● Task item:
Go to the line holding "Click the Ordenar A-Z sort icon" in the entries below and write out exactly every line down to and including the line holding "The width and".

Top of Records for this task

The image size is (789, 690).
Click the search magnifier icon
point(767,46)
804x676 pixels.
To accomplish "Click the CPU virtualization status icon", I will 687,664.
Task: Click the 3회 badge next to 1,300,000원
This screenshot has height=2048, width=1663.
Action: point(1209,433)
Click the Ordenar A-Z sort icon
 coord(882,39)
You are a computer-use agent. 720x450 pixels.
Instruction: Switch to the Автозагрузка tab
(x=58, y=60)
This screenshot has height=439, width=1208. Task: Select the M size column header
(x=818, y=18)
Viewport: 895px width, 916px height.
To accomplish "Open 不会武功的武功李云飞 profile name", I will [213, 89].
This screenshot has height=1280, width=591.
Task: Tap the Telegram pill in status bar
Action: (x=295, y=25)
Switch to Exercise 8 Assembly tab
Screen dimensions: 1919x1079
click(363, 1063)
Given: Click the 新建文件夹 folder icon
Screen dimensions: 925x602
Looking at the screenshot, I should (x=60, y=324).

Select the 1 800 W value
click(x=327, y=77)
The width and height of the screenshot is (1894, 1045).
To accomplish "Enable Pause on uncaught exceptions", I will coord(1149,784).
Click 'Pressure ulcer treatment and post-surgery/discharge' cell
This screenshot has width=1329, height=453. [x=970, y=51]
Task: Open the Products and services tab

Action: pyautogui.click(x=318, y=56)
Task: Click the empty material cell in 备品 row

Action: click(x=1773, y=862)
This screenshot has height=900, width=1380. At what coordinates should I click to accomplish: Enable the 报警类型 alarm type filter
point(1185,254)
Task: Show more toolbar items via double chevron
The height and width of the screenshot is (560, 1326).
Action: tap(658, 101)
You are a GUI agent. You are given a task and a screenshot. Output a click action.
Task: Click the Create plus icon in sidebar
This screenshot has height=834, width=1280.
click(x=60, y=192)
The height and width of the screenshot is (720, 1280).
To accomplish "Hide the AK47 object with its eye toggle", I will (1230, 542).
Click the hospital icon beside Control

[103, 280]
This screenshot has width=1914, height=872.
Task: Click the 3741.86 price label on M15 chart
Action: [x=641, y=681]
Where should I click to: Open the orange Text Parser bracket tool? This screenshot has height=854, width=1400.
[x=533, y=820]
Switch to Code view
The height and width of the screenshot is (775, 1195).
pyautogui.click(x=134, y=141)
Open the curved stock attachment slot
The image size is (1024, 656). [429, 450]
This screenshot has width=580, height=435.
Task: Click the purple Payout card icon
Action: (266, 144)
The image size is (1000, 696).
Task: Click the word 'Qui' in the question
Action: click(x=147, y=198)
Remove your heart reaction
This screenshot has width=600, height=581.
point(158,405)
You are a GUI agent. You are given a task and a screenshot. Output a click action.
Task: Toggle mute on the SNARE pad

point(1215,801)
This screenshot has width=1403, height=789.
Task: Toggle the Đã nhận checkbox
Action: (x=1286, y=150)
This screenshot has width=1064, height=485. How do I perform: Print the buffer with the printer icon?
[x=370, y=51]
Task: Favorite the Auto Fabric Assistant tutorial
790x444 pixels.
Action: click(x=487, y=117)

Bottom of Records for this task

● Exercise solution:
Click the Ordenar A-Z sort icon
 coord(882,39)
You are a computer-use agent. 720x450 pixels.
Instruction: Switch to the Автозагрузка tab
(x=58, y=60)
This screenshot has height=439, width=1208. Task: Select the M size column header
(x=818, y=18)
Viewport: 895px width, 916px height.
To accomplish "Open 不会武功的武功李云飞 profile name", I will [213, 89].
This screenshot has height=1280, width=591.
Task: Tap the Telegram pill in status bar
Action: (x=295, y=25)
Switch to Exercise 8 Assembly tab
Screen dimensions: 1919x1079
click(363, 1063)
Given: Click the 新建文件夹 folder icon
Screen dimensions: 925x602
Looking at the screenshot, I should (x=60, y=324).

Select the 1 800 W value
click(x=327, y=77)
The width and height of the screenshot is (1894, 1045).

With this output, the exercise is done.